═══ Task input
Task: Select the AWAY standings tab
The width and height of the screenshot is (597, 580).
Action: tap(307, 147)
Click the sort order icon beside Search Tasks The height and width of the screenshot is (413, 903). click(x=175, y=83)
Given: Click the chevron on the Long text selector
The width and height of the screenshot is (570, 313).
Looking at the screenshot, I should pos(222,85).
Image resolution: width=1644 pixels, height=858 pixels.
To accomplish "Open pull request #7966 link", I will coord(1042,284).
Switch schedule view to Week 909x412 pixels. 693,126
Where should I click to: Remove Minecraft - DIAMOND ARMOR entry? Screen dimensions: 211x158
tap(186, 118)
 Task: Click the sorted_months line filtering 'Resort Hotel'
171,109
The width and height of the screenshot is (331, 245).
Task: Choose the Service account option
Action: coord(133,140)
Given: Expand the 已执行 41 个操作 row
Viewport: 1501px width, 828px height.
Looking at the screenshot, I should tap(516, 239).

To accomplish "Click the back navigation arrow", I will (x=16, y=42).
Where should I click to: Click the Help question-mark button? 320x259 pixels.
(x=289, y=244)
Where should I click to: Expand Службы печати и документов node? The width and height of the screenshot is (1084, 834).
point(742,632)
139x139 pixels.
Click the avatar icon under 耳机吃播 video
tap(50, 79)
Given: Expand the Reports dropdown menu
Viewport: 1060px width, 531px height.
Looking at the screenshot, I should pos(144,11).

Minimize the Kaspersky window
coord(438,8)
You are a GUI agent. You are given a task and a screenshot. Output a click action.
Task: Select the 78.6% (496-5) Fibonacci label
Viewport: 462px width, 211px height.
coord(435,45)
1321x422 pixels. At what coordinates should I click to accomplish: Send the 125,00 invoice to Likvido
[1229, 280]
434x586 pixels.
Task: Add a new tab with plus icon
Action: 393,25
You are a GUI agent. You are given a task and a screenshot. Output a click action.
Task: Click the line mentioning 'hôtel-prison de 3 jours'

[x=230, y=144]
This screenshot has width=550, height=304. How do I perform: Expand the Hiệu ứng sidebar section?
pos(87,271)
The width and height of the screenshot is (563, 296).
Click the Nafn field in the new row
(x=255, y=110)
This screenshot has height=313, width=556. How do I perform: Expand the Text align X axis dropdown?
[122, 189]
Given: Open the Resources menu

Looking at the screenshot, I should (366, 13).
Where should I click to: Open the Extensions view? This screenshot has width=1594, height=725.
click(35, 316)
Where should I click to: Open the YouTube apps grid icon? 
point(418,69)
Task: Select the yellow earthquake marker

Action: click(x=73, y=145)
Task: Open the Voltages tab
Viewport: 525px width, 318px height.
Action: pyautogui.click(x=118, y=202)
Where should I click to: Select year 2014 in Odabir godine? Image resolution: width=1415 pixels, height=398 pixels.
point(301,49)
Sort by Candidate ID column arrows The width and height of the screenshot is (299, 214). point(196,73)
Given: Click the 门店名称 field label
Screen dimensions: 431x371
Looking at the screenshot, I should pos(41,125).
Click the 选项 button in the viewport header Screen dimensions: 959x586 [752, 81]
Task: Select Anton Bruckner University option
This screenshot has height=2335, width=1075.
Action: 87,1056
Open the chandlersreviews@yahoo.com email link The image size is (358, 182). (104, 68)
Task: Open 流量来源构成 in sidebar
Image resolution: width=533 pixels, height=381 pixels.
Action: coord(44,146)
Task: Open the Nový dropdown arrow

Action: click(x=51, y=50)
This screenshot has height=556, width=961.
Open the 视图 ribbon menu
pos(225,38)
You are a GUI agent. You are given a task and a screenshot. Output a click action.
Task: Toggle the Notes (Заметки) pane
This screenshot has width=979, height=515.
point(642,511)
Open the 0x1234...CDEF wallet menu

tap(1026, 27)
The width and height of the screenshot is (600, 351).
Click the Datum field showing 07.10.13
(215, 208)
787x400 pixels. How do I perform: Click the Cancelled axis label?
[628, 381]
══════
Task requirements: Exactly as they stand, repeat all the records.

Task output:
Task: Select the AWAY standings tab
The width and height of the screenshot is (597, 580).
Action: tap(307, 147)
Click the sort order icon beside Search Tasks The height and width of the screenshot is (413, 903). click(x=175, y=83)
Given: Click the chevron on the Long text selector
The width and height of the screenshot is (570, 313).
Looking at the screenshot, I should pos(222,85).
Image resolution: width=1644 pixels, height=858 pixels.
To accomplish "Open pull request #7966 link", I will coord(1042,284).
Switch schedule view to Week 909x412 pixels. 693,126
Where should I click to: Remove Minecraft - DIAMOND ARMOR entry? Screen dimensions: 211x158
tap(186, 118)
 Task: Click the sorted_months line filtering 'Resort Hotel'
171,109
The width and height of the screenshot is (331, 245).
Task: Choose the Service account option
Action: coord(133,140)
Given: Expand the 已执行 41 个操作 row
Viewport: 1501px width, 828px height.
Looking at the screenshot, I should tap(516, 239).

To accomplish "Click the back navigation arrow", I will (x=16, y=42).
Where should I click to: Click the Help question-mark button? 320x259 pixels.
(x=289, y=244)
Where should I click to: Expand Службы печати и документов node? The width and height of the screenshot is (1084, 834).
point(742,632)
139x139 pixels.
Click the avatar icon under 耳机吃播 video
tap(50, 79)
Given: Expand the Reports dropdown menu
Viewport: 1060px width, 531px height.
Looking at the screenshot, I should pos(144,11).

Minimize the Kaspersky window
coord(438,8)
You are a GUI agent. You are given a task and a screenshot. Output a click action.
Task: Select the 78.6% (496-5) Fibonacci label
Viewport: 462px width, 211px height.
coord(435,45)
1321x422 pixels. At what coordinates should I click to accomplish: Send the 125,00 invoice to Likvido
[1229, 280]
434x586 pixels.
Task: Add a new tab with plus icon
Action: 393,25
You are a GUI agent. You are given a task and a screenshot. Output a click action.
Task: Click the line mentioning 'hôtel-prison de 3 jours'

[x=230, y=144]
This screenshot has width=550, height=304. How do I perform: Expand the Hiệu ứng sidebar section?
pos(87,271)
The width and height of the screenshot is (563, 296).
Click the Nafn field in the new row
(x=255, y=110)
This screenshot has height=313, width=556. How do I perform: Expand the Text align X axis dropdown?
[122, 189]
Given: Open the Resources menu

Looking at the screenshot, I should (366, 13).
Where should I click to: Open the Extensions view? This screenshot has width=1594, height=725.
click(35, 316)
Where should I click to: Open the YouTube apps grid icon? 
point(418,69)
Task: Select the yellow earthquake marker

Action: click(x=73, y=145)
Task: Open the Voltages tab
Viewport: 525px width, 318px height.
Action: pyautogui.click(x=118, y=202)
Where should I click to: Select year 2014 in Odabir godine? Image resolution: width=1415 pixels, height=398 pixels.
point(301,49)
Sort by Candidate ID column arrows The width and height of the screenshot is (299, 214). point(196,73)
Given: Click the 门店名称 field label
Screen dimensions: 431x371
Looking at the screenshot, I should pos(41,125).
Click the 选项 button in the viewport header Screen dimensions: 959x586 [752, 81]
Task: Select Anton Bruckner University option
This screenshot has height=2335, width=1075.
Action: 87,1056
Open the chandlersreviews@yahoo.com email link The image size is (358, 182). (104, 68)
Task: Open 流量来源构成 in sidebar
Image resolution: width=533 pixels, height=381 pixels.
Action: coord(44,146)
Task: Open the Nový dropdown arrow

Action: click(x=51, y=50)
This screenshot has height=556, width=961.
Open the 视图 ribbon menu
pos(225,38)
You are a GUI agent. You are given a task and a screenshot. Output a click action.
Task: Toggle the Notes (Заметки) pane
This screenshot has width=979, height=515.
point(642,511)
Open the 0x1234...CDEF wallet menu

tap(1026, 27)
The width and height of the screenshot is (600, 351).
Click the Datum field showing 07.10.13
(215, 208)
787x400 pixels. How do I perform: Click the Cancelled axis label?
[628, 381]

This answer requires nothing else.